FIG. 22 is a flowchart describing a process 440 in accordance with example embodiments for calculating tool positions for a tool path in accordance with the disclosed technology. In some embodiments, process 440 can be performed by a motion unit 68 of a robotic control system 60. In one example, process 440 can be performed at block 210 of process 200 in FIG. 9.

At 442, the 3D coordinates for a tool path are accessed. In some examples, block 442 can include receiving the 3D coordinates from the pathing unit 66 at the motion unit 68.

At 444, a set of potential tool positions for accessing each 3D coordinate of the tool path is determined. For example, the system may determine for each 3D coordinate of a path one or more angles, vectors, lines or other values representing potential tool positions for accessing the 3D coordinate.

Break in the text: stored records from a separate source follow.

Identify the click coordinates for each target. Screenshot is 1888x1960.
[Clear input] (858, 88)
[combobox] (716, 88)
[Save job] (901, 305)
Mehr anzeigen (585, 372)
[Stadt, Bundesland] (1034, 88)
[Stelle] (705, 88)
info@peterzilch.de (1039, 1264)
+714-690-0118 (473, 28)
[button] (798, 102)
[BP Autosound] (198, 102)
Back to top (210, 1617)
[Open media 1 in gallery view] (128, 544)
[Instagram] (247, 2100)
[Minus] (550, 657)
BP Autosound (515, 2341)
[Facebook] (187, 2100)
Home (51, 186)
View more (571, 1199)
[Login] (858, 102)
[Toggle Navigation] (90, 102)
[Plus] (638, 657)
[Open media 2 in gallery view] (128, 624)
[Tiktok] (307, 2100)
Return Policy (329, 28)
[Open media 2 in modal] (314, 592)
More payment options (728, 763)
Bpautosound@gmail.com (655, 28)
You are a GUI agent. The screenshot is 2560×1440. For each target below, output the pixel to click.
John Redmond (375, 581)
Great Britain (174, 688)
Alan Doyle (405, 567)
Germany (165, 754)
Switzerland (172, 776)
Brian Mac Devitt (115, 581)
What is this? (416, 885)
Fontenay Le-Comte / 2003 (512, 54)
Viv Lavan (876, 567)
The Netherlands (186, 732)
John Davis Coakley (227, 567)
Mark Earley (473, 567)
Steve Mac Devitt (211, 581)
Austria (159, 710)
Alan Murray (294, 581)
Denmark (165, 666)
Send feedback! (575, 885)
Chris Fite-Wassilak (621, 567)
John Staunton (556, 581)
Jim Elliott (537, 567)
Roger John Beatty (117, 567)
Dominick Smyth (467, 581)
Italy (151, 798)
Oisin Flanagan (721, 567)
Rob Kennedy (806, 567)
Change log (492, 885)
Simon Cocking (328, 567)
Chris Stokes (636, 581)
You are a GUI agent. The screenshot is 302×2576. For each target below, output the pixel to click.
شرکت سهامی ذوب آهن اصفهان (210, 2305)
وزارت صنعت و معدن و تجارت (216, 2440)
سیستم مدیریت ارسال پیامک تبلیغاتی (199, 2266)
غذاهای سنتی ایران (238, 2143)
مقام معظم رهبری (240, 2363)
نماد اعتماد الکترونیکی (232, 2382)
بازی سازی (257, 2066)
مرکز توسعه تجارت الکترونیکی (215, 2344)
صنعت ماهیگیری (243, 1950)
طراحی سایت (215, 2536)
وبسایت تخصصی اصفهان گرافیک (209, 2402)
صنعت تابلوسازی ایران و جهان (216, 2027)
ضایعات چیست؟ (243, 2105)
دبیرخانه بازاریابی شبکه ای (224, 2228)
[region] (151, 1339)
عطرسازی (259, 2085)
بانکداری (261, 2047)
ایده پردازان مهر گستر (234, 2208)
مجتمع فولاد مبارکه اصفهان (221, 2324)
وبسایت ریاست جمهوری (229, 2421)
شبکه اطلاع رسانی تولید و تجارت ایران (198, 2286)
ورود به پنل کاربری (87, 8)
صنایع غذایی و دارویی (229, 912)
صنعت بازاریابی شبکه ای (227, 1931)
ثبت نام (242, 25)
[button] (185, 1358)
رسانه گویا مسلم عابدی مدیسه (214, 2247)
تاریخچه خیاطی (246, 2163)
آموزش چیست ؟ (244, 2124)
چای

At 446, a set of viable tool positions is determined from the set of potential tool positions for each 3D coordinate. The set of viable tool positions may be determined by determining for each potential tool position whether the tool position would create a collision or a singularity. A collision may be contact between the robotic manipulator or tool and the workpiece, other than at a desired location of the workpiece by a desired portion of the tool. A singularity may exist at a point where the robotic manipulator is unable to move the end-effector in some direction regardless of joint movement. By way of example, a singularity may exist when two or more joints of the robotic manipulator are inline such that a redundancy is created. Block 446 may include determining from the set of potential tool positions which tool positions do not create a collision or singularity and thus, are viable tool positions.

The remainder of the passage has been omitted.